→ Source text:
......
The Australian people delivered a clear message at the last election that something was broken or not working quite right. It does not mean that things were not working right but that perception is a very dangerous perception to be out there, and we need to fix it. The perception was that something is broken, and the people want it fixed. I am very proud to be a part of this government that is delivering this bill to its House, which is the result of us listening to Australians.

One of the most common issues raised with me over the past few years was the need for a National Anti-Corruption Commission. People are crying out for a body that ensures the integrity of parliament and government. Such a commission is vital to help people regain that trust in our institutions and the people who work within them. This, after all, is the basis of a healthy democracy. They are the pillars of our democracy. Even though Australia punches above its weight in the different monitors of corruption around the world—we would be one of the countries on the lowest scale—it doesn't mean that we can't do better.

This legislation is the single biggest reform to the Commonwealth integrity framework that we have seen in decades. It also honours the commitment that we made to the Australian people during the last election campaign. Shamefully, the Commonwealth is the last Australian jurisdiction to establish an anticorruption commission, but this delay has allowed us to draw the best elements of the different systems that have been set up in the state and territory models. We believe we have reached the right balance to ensure the integrity of Australia's institutions.
......
(Dataset records)
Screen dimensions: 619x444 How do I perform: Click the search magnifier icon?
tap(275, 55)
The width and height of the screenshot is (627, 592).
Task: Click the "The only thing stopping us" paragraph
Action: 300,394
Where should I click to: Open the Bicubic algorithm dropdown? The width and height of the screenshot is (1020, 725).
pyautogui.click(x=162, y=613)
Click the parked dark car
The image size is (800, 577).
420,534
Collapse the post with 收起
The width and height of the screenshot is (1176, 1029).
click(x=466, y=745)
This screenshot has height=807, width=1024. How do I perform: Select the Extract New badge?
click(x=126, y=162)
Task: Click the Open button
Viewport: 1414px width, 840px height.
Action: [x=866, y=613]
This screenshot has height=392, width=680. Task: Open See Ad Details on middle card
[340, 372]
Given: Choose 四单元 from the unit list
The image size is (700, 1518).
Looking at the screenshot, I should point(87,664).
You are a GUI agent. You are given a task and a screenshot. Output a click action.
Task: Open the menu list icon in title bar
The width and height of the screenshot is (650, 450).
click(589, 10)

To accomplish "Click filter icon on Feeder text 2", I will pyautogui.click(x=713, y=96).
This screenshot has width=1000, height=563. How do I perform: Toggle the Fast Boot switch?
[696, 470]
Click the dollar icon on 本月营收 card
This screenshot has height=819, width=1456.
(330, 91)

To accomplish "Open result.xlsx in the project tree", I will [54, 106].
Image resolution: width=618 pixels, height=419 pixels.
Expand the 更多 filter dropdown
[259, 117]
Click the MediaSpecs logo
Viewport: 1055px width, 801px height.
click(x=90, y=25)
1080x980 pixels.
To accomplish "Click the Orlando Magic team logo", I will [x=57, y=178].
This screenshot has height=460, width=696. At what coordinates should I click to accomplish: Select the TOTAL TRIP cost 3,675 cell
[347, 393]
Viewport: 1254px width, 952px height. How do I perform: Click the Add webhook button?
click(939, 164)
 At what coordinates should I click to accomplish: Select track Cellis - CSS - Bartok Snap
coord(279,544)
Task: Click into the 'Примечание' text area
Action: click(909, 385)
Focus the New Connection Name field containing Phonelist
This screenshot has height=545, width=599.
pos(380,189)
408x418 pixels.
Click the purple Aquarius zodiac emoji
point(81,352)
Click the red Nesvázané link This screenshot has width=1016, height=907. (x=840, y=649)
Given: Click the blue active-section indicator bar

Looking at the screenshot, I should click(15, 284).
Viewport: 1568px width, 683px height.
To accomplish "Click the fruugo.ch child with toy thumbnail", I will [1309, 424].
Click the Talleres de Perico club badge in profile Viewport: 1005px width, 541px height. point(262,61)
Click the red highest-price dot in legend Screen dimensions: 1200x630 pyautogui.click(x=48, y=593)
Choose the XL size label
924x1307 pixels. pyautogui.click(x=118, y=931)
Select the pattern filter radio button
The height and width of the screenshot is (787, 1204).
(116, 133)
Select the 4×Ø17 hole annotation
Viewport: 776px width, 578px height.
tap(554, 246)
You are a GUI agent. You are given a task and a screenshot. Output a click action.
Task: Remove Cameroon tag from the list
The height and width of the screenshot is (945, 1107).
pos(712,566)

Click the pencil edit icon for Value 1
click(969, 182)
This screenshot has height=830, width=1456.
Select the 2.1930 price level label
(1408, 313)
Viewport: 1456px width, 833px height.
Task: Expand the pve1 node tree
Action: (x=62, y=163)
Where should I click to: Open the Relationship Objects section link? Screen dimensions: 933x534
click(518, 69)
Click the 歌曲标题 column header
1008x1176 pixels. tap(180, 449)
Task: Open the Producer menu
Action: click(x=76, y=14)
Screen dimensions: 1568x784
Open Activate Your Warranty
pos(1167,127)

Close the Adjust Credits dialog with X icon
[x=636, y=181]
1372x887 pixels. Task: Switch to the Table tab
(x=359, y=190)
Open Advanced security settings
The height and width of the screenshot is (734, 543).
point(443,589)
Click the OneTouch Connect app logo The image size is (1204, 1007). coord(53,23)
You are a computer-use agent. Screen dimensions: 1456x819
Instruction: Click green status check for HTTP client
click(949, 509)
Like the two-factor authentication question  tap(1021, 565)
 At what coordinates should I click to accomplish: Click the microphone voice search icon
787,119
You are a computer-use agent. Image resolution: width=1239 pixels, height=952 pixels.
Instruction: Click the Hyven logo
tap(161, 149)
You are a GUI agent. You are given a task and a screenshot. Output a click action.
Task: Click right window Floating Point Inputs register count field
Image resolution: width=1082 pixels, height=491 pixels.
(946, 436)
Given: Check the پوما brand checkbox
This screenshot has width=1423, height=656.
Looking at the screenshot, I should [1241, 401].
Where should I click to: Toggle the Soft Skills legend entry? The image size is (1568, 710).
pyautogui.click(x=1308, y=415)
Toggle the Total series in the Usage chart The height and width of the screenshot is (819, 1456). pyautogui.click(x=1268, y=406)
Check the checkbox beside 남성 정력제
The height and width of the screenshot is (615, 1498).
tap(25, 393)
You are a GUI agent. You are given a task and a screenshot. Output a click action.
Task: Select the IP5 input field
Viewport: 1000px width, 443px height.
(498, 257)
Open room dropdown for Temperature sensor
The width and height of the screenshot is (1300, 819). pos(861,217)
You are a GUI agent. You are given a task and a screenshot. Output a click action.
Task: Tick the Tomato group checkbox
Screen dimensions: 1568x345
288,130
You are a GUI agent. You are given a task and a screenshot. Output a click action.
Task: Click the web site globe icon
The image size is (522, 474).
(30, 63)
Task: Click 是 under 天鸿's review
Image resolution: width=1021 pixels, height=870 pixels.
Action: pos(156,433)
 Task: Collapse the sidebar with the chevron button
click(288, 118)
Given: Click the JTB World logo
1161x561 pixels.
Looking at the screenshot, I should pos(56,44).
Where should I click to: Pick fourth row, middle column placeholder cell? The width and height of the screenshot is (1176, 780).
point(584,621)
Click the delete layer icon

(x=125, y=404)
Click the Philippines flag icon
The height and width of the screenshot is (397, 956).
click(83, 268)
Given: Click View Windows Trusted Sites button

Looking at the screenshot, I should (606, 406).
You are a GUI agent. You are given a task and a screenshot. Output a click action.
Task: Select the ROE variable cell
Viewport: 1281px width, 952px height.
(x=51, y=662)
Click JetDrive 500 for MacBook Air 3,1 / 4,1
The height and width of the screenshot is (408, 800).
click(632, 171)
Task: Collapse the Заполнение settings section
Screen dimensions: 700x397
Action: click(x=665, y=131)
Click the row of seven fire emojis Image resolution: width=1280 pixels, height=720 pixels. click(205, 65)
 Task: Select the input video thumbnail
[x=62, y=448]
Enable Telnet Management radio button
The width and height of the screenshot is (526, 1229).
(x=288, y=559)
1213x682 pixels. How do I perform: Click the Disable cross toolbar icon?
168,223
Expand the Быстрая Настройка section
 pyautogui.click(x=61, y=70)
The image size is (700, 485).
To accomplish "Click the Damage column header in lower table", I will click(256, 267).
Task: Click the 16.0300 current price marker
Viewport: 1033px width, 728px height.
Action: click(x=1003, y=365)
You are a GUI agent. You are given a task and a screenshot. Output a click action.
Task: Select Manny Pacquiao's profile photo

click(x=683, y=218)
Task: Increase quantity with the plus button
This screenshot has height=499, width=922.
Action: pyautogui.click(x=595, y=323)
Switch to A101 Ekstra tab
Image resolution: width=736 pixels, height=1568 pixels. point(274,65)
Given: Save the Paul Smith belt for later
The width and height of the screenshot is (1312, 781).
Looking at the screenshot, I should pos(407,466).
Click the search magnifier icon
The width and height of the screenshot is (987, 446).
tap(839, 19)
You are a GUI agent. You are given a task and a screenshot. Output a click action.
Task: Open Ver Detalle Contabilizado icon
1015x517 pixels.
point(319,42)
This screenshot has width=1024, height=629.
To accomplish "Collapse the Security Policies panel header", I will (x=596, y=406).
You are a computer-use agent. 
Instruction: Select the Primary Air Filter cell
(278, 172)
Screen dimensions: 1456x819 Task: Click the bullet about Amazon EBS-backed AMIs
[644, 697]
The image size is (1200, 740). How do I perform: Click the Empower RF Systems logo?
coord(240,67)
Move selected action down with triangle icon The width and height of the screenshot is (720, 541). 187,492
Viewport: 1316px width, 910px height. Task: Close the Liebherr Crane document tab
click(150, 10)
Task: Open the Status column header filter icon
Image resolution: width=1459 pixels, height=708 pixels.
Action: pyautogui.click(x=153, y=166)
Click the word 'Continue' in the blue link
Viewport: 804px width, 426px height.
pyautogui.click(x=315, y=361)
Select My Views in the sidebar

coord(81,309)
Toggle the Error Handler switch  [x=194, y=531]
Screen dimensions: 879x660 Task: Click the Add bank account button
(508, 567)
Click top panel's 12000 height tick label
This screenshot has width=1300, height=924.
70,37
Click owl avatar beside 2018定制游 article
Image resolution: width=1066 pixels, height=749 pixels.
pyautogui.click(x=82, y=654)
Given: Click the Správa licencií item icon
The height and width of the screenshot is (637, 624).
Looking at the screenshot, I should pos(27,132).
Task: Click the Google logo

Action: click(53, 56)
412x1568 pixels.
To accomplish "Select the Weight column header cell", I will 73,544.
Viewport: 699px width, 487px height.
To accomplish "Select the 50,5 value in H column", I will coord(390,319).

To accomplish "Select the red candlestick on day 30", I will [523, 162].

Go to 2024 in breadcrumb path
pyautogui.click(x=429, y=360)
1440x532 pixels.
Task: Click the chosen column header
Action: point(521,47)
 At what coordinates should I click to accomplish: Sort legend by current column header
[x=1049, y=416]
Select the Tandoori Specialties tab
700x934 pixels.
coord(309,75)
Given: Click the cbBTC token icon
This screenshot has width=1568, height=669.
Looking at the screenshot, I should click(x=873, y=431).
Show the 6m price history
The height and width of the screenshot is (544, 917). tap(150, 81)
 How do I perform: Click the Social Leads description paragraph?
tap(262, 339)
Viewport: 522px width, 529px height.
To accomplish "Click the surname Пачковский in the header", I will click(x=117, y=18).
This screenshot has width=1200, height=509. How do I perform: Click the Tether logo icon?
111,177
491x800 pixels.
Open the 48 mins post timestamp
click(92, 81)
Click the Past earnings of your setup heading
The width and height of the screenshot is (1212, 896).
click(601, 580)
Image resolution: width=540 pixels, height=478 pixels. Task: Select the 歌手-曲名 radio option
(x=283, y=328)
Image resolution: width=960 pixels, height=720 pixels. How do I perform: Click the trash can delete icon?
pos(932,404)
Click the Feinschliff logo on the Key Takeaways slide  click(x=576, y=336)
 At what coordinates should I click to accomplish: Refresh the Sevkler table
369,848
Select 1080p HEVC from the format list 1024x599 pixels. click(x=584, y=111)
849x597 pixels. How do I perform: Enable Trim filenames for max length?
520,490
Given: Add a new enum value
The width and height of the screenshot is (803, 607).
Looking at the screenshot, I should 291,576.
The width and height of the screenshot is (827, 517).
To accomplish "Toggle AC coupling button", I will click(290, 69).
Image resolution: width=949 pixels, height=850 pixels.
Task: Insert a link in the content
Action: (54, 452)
......
→ Tasks for this exercise:
A. Reproduce the passage of the anti-corruption commission text from "The Australian people delivered" to "listening to Australians.".
B. In the dataset records, from the line with "Enable Telnet Management radio button" to the line with "pyautogui.click(x=61, y=70)", add -139 to every coordinate in the answers. Write out only those lines again, requests included.

→ Answers below:
A.
The Australian people delivered a clear message at the last election that something was broken or not working quite right. It does not mean that things were not working right but that perception is a very dangerous perception to be out there, and we need to fix it. The perception was that something is broken, and the people want it fixed. I am very proud to be a part of this government that is delivering this bill to its House, which is the result of us listening to Australians.

B.
Enable Telnet Management radio button
The width and height of the screenshot is (526, 1229).
(x=149, y=420)
1213x682 pixels. How do I perform: Click the Disable cross toolbar icon?
29,84
Expand the Быстрая Настройка section
 pyautogui.click(x=-78, y=-69)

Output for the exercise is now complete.